*WHAT THE TASK REQUIRES*:
Transcribe exactly, and only, the lines from the one containing "Image resolution: width=562" through the end of the entries below, leaving the pictures out.
┌────────
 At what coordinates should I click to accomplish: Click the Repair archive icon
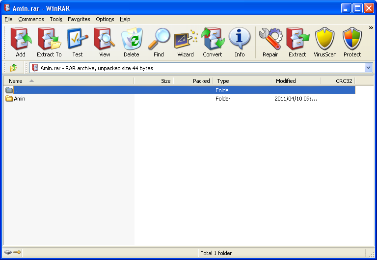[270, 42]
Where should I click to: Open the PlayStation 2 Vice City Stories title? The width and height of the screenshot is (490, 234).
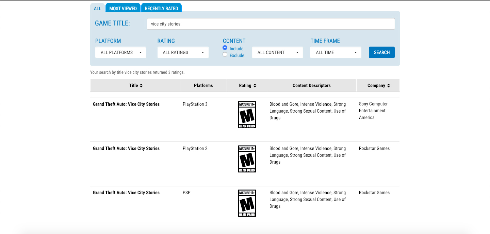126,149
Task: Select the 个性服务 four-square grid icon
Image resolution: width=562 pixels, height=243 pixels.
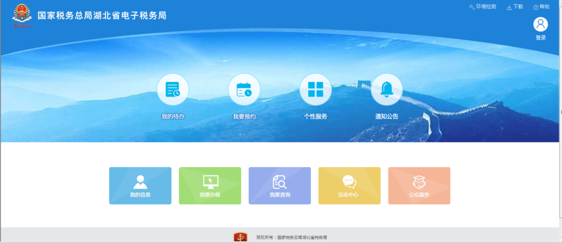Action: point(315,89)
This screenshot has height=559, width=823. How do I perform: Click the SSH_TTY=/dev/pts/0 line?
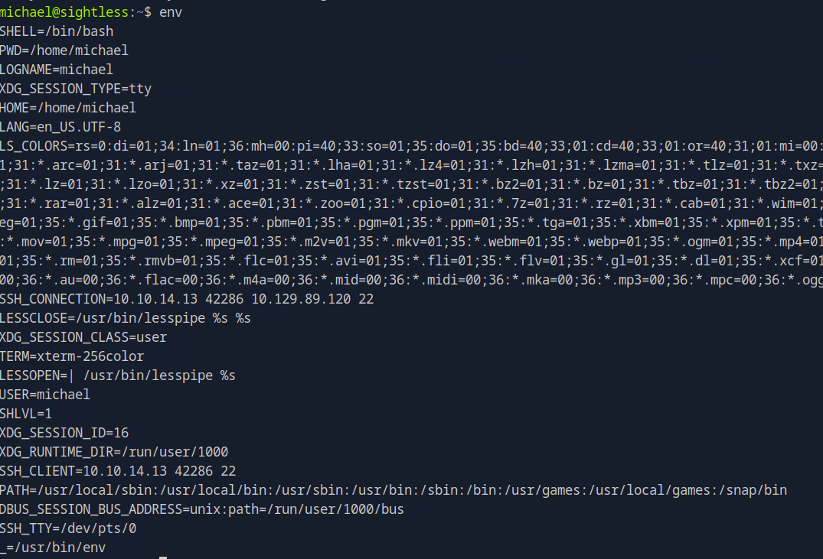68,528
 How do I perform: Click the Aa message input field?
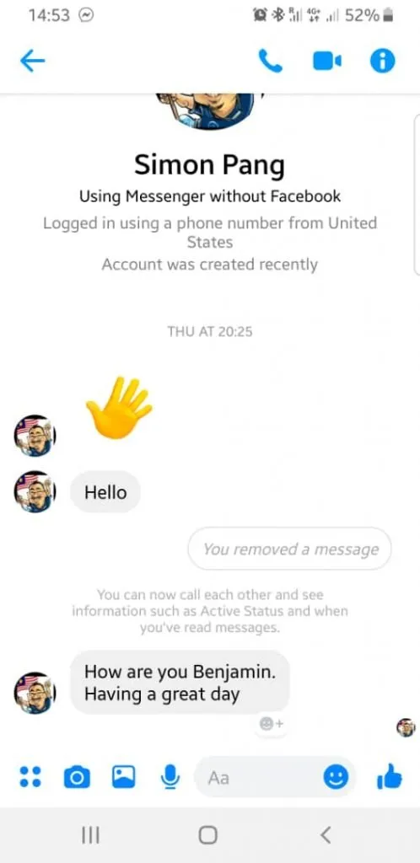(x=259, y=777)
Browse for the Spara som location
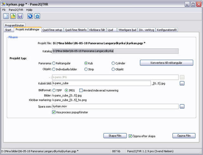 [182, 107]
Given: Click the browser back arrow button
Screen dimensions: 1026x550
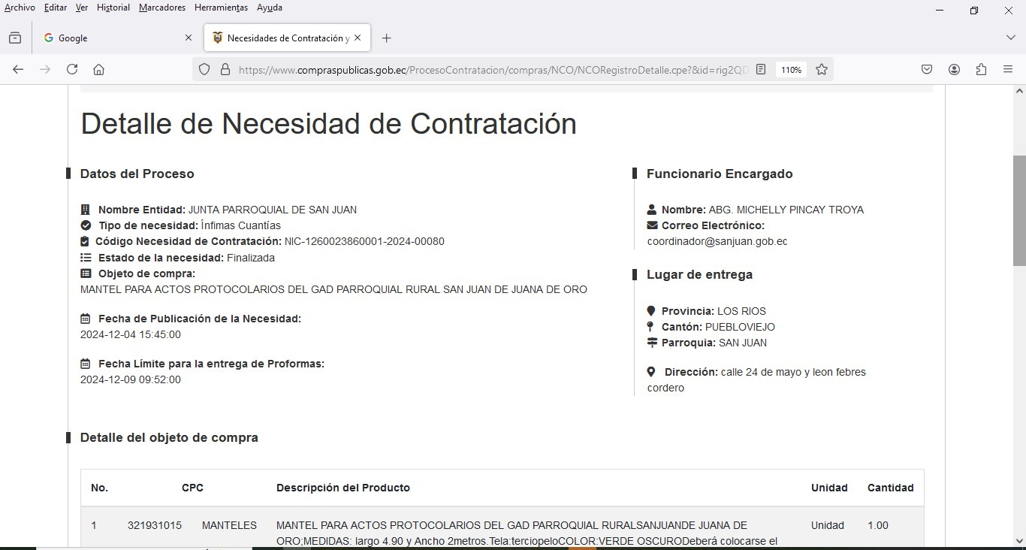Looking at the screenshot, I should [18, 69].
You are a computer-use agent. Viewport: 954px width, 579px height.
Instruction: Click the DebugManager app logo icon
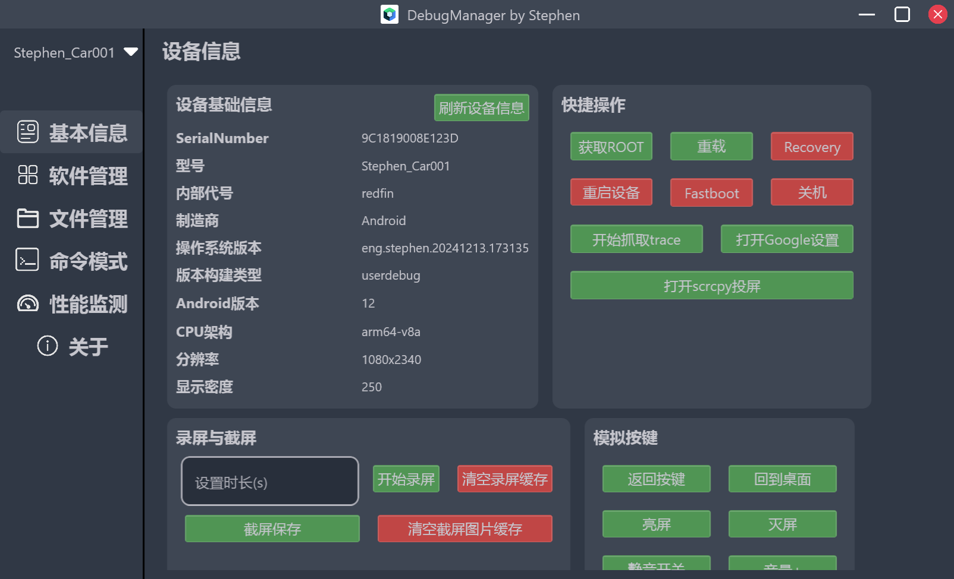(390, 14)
└────────
*FINAL ANSWER*:
Image resolution: width=562 pixels, height=243 pixels.
Action: point(315,89)
This screenshot has height=559, width=823. How do I perform: Click the SSH_TTY=/dev/pts/0 line?
68,528
 How do I perform: Click the Aa message input field?
(x=259, y=777)
Browse for the Spara som location
 [182, 107]
Given: Click the browser back arrow button
Screen dimensions: 1026x550
Looking at the screenshot, I should [18, 69].
You are a computer-use agent. Viewport: 954px width, 579px height.
Instruction: Click the DebugManager app logo icon
(390, 14)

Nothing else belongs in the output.